## TEXT BLOCK
+++
In some way, you can think of faster-whisper as the customer support where they process your queries to the relevant departments. While you can make a more streamlined customer support or an all rounded customer service, the actual technical work done still depends on the technical team behind the scenes. In this case, ctranslate2 is the technical team. I won't exactly say that faster-whisper doesn't add any functionality. It actually does a bit of preprocessing before putting it into a format where ctranslate2 can understand, then gather whatever ctranslate2 returns to put it in a format where we as users can understand. This is actually different from the insanely faster whisper repo, where they only added CLI support to make it easier for users to use or understand.
there is some discussion here on ctranslate2: https://github.com/OpenNMT/CTranslate2/issues/1300
As an update - the latest versions of ctranslate2 do support this. As such, it's simply a matter of adding a flash_attention flag to https://github.com/SYSTRAN/faster-whisper/blob/4acdb5c619711eb9c0e1779e6fb1a6ff3d68d61b/faster_whisper/transcribe.py#L144
As per https://github.com/OpenNMT/CTranslate2/issues/1300#issuecomment-2047318118
I have verified this locally on my own copy of faster-whisper and it works just fine!
Is this completed @trungkienbkhn? I do not see the relevant commit. It seems like faster whisper needs an argument added to model construction.
@jet082 , It's supported from version 1.0.2 and is related to this PR. This PR allows adding new model args from ctranslate2 to the FW, even if they have not been defined in the FW. You can try this implementation:
from faster_whisper import WhisperModel
model = WhisperModel('large-v3', device="cuda", flash_attention=True)
Ctranslate2 docs: https://opennmt.net/CTranslate2/python/ctranslate2.models.Whisper.html
@jet082 After enabling flash_attention, how much speed boost did you noticed?
@jet082 , It's supported from version 1.0.2 and is related to this PR. This PR allows adding new model args from ctranslate2 to the FW, even if they have not been defined in the FW. You can try this implementation:
from faster_whisper import WhisperModel model = WhisperModel('large-v3', device="cuda", flash_attention=True)Ctranslate2 docs: https://opennmt.net/CTranslate2/python/ctranslate2.models.Whisper.html
My apologies, I was a version behind - this works great!
+++
## WRITTEN INSTRUCTION 1
Print the records again word for word, from the line holding "Given: Toggle Normalize" through the end of the records, with both ends included.

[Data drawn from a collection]
+++
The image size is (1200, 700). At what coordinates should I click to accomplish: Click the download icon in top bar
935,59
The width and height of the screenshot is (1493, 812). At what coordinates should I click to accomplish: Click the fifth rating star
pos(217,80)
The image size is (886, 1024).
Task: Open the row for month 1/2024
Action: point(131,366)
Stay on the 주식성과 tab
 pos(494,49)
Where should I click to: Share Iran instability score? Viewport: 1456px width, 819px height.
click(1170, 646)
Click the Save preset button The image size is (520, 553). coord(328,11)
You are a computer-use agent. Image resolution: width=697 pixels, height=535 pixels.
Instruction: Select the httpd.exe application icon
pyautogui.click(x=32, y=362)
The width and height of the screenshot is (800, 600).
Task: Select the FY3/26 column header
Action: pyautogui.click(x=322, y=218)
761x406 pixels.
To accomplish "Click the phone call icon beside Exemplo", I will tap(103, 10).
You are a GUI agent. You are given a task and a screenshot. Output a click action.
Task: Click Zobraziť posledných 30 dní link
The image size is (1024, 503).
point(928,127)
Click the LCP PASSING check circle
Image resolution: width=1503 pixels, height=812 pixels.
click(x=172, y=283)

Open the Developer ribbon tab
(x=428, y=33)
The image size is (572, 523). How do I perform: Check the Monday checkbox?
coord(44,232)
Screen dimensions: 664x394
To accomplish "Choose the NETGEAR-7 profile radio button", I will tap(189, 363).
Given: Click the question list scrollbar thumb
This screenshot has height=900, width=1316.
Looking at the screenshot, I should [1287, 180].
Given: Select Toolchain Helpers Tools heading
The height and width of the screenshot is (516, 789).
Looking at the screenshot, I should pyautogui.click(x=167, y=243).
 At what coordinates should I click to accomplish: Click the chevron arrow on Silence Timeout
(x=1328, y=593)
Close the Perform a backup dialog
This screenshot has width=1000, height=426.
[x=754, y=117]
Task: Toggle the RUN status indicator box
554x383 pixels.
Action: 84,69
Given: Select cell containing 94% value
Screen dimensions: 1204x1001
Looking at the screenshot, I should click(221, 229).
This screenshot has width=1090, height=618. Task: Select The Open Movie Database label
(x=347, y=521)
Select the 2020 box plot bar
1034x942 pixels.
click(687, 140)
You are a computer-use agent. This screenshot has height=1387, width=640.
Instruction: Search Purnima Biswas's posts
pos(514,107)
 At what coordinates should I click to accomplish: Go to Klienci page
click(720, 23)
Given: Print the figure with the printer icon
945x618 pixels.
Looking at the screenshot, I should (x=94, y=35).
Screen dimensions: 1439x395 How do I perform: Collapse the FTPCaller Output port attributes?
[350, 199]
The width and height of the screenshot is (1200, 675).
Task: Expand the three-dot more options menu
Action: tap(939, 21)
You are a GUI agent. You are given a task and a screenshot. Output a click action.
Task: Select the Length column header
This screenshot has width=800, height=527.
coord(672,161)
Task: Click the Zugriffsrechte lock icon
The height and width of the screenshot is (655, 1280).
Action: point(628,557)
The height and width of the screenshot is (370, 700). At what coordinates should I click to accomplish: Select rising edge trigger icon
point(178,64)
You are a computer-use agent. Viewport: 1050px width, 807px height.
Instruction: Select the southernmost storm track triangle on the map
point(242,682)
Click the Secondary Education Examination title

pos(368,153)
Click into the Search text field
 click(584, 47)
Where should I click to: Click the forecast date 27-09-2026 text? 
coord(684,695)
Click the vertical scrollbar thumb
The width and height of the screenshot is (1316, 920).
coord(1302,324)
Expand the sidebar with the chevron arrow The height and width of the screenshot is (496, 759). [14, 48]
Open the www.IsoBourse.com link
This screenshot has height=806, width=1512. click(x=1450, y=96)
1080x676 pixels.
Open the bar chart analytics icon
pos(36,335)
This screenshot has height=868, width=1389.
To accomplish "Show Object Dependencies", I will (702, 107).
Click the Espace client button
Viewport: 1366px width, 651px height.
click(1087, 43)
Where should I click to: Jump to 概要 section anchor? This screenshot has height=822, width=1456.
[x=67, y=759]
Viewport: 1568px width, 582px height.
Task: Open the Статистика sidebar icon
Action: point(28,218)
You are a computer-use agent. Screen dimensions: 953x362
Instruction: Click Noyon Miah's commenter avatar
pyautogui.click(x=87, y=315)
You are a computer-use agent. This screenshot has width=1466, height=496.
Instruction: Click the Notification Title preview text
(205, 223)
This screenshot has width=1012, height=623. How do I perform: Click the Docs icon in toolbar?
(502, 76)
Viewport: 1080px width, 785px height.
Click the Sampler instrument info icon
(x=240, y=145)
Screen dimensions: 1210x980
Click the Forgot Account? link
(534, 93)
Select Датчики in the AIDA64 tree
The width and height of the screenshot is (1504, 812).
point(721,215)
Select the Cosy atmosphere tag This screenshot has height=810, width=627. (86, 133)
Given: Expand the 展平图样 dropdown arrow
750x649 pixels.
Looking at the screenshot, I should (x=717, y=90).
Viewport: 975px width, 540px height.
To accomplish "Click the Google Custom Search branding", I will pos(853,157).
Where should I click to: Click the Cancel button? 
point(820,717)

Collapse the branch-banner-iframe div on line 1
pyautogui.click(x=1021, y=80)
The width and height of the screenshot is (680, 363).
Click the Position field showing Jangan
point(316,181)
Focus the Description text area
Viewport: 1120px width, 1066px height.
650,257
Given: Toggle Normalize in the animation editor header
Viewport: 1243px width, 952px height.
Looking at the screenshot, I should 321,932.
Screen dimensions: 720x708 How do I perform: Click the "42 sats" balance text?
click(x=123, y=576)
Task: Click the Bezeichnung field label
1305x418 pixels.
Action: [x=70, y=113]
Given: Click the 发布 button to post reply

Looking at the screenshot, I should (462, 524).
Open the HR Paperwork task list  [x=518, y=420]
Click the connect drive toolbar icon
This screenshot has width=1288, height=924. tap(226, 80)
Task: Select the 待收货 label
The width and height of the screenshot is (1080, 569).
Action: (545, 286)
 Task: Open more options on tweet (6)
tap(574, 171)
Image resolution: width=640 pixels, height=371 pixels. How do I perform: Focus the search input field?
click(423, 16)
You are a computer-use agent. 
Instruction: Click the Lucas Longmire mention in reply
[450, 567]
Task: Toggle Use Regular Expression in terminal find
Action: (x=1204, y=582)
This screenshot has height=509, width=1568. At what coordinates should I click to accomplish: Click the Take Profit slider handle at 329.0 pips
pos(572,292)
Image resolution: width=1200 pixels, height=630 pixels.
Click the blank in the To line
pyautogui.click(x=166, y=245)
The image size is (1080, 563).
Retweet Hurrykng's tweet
+++
## WRITTEN INSTRUCTION 2
In the forum thread, shorten the paragraph that opens with "In some way, you can think of faster-whisper" into a bulleted list that keeps its main facts.

## FULL OUTPUT 1
Given: Toggle Normalize in the animation editor header
Viewport: 1243px width, 952px height.
Looking at the screenshot, I should 321,932.
Screen dimensions: 720x708 How do I perform: Click the "42 sats" balance text?
click(x=123, y=576)
Task: Click the Bezeichnung field label
1305x418 pixels.
Action: [x=70, y=113]
Given: Click the 发布 button to post reply

Looking at the screenshot, I should (462, 524).
Open the HR Paperwork task list  [x=518, y=420]
Click the connect drive toolbar icon
This screenshot has width=1288, height=924. tap(226, 80)
Task: Select the 待收货 label
The width and height of the screenshot is (1080, 569).
Action: (545, 286)
 Task: Open more options on tweet (6)
tap(574, 171)
Image resolution: width=640 pixels, height=371 pixels. How do I perform: Focus the search input field?
click(423, 16)
You are a computer-use agent. 
Instruction: Click the Lucas Longmire mention in reply
[450, 567]
Task: Toggle Use Regular Expression in terminal find
Action: (x=1204, y=582)
This screenshot has height=509, width=1568. At what coordinates should I click to accomplish: Click the Take Profit slider handle at 329.0 pips
pos(572,292)
Image resolution: width=1200 pixels, height=630 pixels.
Click the blank in the To line
pyautogui.click(x=166, y=245)
The image size is (1080, 563).
Retweet Hurrykng's tweet

## FULL OUTPUT 2
- faster-whisper is like customer support that routes queries to the right departments.
- ctranslate2 is like the technical team behind the scenes that does the actual technical work.
- faster-whisper still adds some functionality. It preprocesses input into a format ctranslate2 understands, then puts what ctranslate2 returns into a format users understand.
- This sets it apart from the insanely faster whisper repo, which only added CLI support to make it easier to use or understand.